How to find your style


For an artist or illustrator, "how to find your style" is the million-dollar question. Some appear to discover it effortlessly, while others struggle. While there's no shortcuts or secrets, I can share what helped me, in the hopes it might help you, too. Please note that this is just what I found useful and is not a definitive guide – only you can decide on your path.


1. Practice more

This answer is both true and unhelpful, and was the advice that frustrated me as a young artist. The journey to discovering your style can be long, so make sure that you are headed in the right direction. For years, I practiced the "wrong" thing for me. While I was busy either drawing manga, fan art, and experimenting with 3D art, I missed key elements and ideas that can help to find a style in a more efficient way. Foundational skills such as life drawing, colour theory and art history will all help you improve, but something that’s often overlooked is doodling. Drawing in a loose, carefree way will give you major insights into your style.


2) Have fun with art

Find the joy in everyday life, then make more of it. Find out what you enjoy creating and what you don’t. If you attend a life drawing class, do you prefer capturing gesture, movement and expression with loose strokes, or do you find working out proportions or rendering detail more satisfying? I used to be embarrassed to carry a sketchbook, because I felt my quick sketches wouldn’t hold up to scrutiny. As it turns out, they resonated with people more with their expressive lines and emotion.


3) Experiment

Try out many different styles and ideas before choosing one to focus on. At the beginning, quantity is better than quality. Then, focus on illustration you can recreate (so you can draw a character from different angles), that you enjoy creating, and ideally doesn’t take hours to make. Continue to experiment on a micro scale – change a brush setting, colours, or the way you create lines, growing your style while remaining consistent.


4) What is your message / problem you can solve?

If you have a message or way to solve a problem for others, it gets easier to get out of your own way and let the art speak for itself. If your goal is to get popular on social media become successful overnight, it will hold you back. You will end up drawing whatever is trendy or selling well. Right now, the problem I want to solve is to make complex information easier for a reader to digest, or more interesting. Illustration can help the reader get the gist of an article and provoke their curiosity into find out more.

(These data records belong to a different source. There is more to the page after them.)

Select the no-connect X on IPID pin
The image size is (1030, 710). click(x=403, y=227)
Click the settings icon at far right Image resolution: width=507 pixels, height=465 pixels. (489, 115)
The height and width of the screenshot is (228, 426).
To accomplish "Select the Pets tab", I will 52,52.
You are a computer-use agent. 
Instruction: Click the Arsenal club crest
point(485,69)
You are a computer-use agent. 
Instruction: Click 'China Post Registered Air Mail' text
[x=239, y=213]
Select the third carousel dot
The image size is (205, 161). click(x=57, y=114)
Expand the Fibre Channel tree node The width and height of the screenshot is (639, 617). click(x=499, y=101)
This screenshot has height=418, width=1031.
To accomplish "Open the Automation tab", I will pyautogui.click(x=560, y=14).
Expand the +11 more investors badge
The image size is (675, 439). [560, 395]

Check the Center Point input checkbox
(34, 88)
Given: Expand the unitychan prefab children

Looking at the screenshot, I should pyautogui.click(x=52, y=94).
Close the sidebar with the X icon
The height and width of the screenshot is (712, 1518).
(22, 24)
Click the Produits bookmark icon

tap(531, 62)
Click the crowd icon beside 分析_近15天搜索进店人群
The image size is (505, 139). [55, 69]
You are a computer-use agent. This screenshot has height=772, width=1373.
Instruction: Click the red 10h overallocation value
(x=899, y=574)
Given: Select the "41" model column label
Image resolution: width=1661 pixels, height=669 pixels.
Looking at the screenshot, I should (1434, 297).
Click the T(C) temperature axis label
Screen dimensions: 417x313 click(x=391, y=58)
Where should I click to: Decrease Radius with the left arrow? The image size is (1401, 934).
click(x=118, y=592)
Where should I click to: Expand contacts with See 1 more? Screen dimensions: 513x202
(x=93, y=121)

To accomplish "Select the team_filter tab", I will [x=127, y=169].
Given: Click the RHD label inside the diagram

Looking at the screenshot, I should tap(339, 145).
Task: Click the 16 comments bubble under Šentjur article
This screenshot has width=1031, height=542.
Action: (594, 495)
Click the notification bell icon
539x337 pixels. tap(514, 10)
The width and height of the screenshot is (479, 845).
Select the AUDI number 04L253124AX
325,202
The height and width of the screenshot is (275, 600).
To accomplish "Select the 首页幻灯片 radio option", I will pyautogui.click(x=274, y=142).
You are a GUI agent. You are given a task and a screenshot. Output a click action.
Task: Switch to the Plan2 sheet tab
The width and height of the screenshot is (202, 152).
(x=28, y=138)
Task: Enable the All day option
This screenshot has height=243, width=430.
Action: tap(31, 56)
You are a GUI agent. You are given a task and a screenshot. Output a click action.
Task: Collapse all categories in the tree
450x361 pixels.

Working with this goal produces a better outcome than trying to make art that just looks cool.


4) Speed it up

I get together every week with friends to play an online version of Pictionary, which is great fun and a challenge to create a recognisable image in less than a minute. You quickly learn what is unnecessary detail!


5) Reiterate

Lastly, the thing that helped me most is quite specific. Draw something (for example, a person running), in pen, so you are not tempted to make it perfect. Then redraw it from that image. Then redraw it again. Try redrawing the image from memory; at a smaller size with less detail; trace your own work, making lines smoother as you go; draw it the following day from memory.


6) Style is just a set of tools and an attitude

If you pick the same colour palette, medium, and the way you make a line, half the battle is done. Draw faces the same way each time, and you're almost there! Decide on some core values and make sure to include them in each piece. For example, I always want my work to be warm, kind and cute. If I can make someone laugh it's a bonus, but this must never come at the expense of someone else. For you it might be different – you might love caricatures, or be passionate about social issues.


7) Learn from others

Make a list of five general things that you love about other artwork, and see if you can add them your own art. But don't copy! Fans of illustration can spot a copycat from a mile off. Any success you get from it would be hollow and undeserved.


I hope this helps you, remember that finding an original style is a long process and you will get there in the end! If you have any questions about style let me know, I'd be happy to help out.